J ack jerked awake sometime near dawn. He’d been in such a deep sleep, and his body wasn’t used to it.

The small window in his quarters still showed no signs of light.

Nevertheless, the faint scurrying of dockmasters and sailors, stumbling to their ships after a night of hasty sex, poor gambles, and sloppy decisions, alerted him that rising would be a wise decision.

He had been so excited to show Ella the Siren that he hadn’t thought it through properly. She would naturally be mortified to slink past these scoundrels wearing her ball gown, giving every indication of what they’d spent the night doing.

Jack stretched his limbs, unable to keep himself from smiling at the memory. She would get over it. He wouldn’t be apologizing anytime soon. He hadn’t planned on making love to Ella, but it had been inevitable. She was his… the moment she’d glared at him.

Just like she was doing right now.

“I’m sore,” Ella said, snuggling into his side, hiding the blush on her cheeks. Not just her cheeks. Jack would wait to tell her about that little discovery. Ella was so pale and fair that she would never be able to hide a thing from Jack anywhere in the vast lands of her magnificent body.

Fuck. Jack enfolded her in his arms, wondering if she could sense his cock’s insistence. She’d just told him she was sore, and he was already throbbing against her like a young lad, so very keen and enthusiastic.

Her head popped up, her frown growing deeper. “I said I was sore!”

With a giggle, she pushed him away. Jack lifted his hands in a defensive motion, his grin as innocent as he could muster. “It’s not my fault. I have no control of it in the morning. I promise.”

“Then what do you do in the morning when I’m… I mean, when a woman isn’t…”

Was she really asking him what he thought she was asking? “Um…” He coughed. “I deal with myself.”

“How?”

Fuck me. Curious women are the devil. Jack grimaced. “I’ll show you when you’re not so sore.”

Ella eyed him warily, and Jack was struck with her beauty once more.

Her blonde hair was tousled around her head, giving her a lopsided halo.

Her lips were plump and rosy, her body soft and pillowy.

Her eyes warned of danger, but her light pink nipples pointed at him in invitation.

Jack grazed the backs of his fingers against one, causing it to ripen even further.

Ella slapped his hand away, and he gave her a rascally grin. “All right,” he said. “I could have controlled that .”
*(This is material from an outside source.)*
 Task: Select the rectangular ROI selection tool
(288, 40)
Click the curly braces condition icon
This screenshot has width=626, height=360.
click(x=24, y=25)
Before she could scold him again, Jack rolled on top of her, kissing the morning drowsiness away. Secretly, he also hoped it would melt some of that soreness. The noises outside the ship clearly indicated it was time to go… but Jack could stretch it if need be.

Because he couldn’t remember a time he’d felt this happy.

And light. Like he could fly if he really put his mind to it.

And it had everything to do with Ella. The way she’d given herself to him, trusted him to give her what she needed.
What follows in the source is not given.